Free source: Wikimedia Commons

Where reason reigns, misery often prevails. But take someone to their place of worship, and they will spread joy all around.

Free source: Wikimedia Commons Where reason reigns, misery often prevails. But take someone to their place of worship, and they will spread joy all around.

At a peaceful dawn, on January 2nd, 2019, two middle aged women entered the Sabarimala temple in the state of Kerala in India. What followed was a gruesome political, patriarchal, religious and consequential quarrel - basically, an earthquake. So why exactly would a simple act of two women walking a few yards in a temple to pray to a deity cause an EARTHQUAKE?

Apparently, the deity, Lord Ayyappa, has ordered his devotees to disallow women of menstrual age from entering his holy shrine. A 'purification' rite was carried out by the priests at the temple after it was confirmed that the two women who entered the temple had worshiped the god.

A centuries-old law was broken by the Supreme Court in September 2018, allowing women to worship this god. Since then, many men with their chauvinism and women with their beliefs of inferiority have challenged the law with strong resistance, protecting their deity from 'contamination'. The entire country has been shaking - people trying to create more divisions, trying to blame institutions and all trying to forcefully assert, not prove, what they think is right. This conflict has put so much at stake that I wouldn't mind if women abandoned their mission to pray in the temple. After all, do you really want to offer worship to the god who doesn't want you to? I offer my fairly childish solution later.

Another deity in the Hindu religion is Lord Vishnu. He lies down on a multi-headed snake, one hand supporting his head, and a bunch of other hands dealing with the world. At his feet lies the goddess Lakshmi, who very prettily and obediently presses his legs. Forcing myself to disregard politeness or etiquette, I say, why on earth would you want to worship a god who doesn't really treat everyone equally, but swear your allegiance to your motherland India, whose Constitution asks you to respect people of all walks of life? I have been instructed, forced even, to 'whole-heartedly' worship Hindu Gods, all my life. I don't really understand surrendering myself to someone who doesn't treat me equally. I have been asked whether I am pure or not before helping my grand mom make food for God. I have been warned not to eat that food even when my little mouth watered or when I was extremely hungry. From where I have adopted a different mindset among such conservative upbringing I do not know, but I know I stand for rationality and compassion. Stereotypes of female reproductive processes pose problems that create the basis for many higher level forms of discrimination and harassment. Fighting to bring change to this system is one of the most difficult tasks that anyone can tackle.

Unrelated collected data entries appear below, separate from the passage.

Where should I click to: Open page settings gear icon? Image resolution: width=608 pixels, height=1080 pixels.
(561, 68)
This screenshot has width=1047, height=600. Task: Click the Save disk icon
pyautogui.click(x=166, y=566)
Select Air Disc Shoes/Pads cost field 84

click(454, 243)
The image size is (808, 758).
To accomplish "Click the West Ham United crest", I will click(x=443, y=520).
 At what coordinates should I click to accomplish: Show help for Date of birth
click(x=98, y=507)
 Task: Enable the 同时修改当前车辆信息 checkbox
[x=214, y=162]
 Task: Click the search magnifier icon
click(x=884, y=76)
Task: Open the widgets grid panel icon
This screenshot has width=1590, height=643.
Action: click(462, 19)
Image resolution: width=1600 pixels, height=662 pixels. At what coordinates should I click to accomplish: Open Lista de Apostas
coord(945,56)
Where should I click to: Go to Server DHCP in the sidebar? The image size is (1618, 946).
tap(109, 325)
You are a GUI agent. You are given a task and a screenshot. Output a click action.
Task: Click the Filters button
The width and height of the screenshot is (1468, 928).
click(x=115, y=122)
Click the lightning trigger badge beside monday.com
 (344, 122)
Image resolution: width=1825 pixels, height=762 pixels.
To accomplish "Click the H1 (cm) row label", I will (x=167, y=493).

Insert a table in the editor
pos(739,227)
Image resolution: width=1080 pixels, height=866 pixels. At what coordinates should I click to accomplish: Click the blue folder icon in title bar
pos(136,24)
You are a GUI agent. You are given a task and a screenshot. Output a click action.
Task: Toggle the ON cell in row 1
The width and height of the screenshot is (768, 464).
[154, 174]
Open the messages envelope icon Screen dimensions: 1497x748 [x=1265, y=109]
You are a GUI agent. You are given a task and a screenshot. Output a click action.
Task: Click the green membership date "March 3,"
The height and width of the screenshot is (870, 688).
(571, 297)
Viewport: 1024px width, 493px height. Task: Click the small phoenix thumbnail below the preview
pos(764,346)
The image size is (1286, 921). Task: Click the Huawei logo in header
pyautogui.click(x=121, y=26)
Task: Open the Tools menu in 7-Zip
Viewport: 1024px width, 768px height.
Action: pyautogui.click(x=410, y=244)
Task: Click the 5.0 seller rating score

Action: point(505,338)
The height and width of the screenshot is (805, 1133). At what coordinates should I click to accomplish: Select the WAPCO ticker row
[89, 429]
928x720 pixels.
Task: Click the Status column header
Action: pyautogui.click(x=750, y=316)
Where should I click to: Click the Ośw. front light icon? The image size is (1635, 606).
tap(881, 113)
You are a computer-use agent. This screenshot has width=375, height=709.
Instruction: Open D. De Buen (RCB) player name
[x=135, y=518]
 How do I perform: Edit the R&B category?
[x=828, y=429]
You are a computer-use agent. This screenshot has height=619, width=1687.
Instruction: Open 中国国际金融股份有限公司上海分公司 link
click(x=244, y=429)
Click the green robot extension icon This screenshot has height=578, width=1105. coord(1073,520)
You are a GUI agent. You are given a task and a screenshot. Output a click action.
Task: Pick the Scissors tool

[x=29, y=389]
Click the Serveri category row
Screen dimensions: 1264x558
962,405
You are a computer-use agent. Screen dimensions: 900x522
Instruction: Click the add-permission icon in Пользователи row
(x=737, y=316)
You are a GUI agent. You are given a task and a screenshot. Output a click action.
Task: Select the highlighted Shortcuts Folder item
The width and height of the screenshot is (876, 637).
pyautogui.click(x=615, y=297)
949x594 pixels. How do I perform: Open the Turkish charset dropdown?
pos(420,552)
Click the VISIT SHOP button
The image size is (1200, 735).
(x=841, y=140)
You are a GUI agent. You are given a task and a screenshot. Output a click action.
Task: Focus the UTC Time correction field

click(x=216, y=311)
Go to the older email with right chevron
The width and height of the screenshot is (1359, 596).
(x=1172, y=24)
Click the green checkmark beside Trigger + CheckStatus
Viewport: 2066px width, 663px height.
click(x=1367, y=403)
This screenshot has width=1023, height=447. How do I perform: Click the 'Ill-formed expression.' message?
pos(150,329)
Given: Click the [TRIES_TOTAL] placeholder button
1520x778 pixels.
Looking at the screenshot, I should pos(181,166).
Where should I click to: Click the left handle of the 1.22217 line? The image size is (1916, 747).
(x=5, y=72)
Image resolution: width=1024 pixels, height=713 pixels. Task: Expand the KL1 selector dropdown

Many scholars believe that religion and mythological stories were created at a time when people had to be united by beliefs that separated them from reality and took them to places where they could let go of all humanly feelings and gain peace. Today, the damage that using religion for discrimination and their clashes has created just the opposite of peace. It is becoming evident from today's major global problems that humanity has worked without keeping the future in mind. I agree that 'spirituality', or what Indian schools like to call it, helps men and women connect with themselves, in a realm too novel and fantastic to feel negatively. It gives you a different kind of break. Now, coming to my immature solution to those who want one with an open heart: I say, being an atheist is a lot more difficult than being faithful (to god). I sometimes imagine the easy life I would have had if I never questioned my religion and got along with the hypocrisy. I'd probably be a lot more successful, avoiding hours of confusion, frustration and contradiction. Yet I chose to go with reason and equality. However, faithfulness gives me salvation when things go too wrong. As much as I disapprove serious interpretation of mythological stories, I make myself believe in the God, who I, as an individual, see as divine, who doesn’t create hierarchies or intent inducing images. Even though many of my friends think it is stupid, I cannot help but create this small hole of escaping rationality to connect with myself.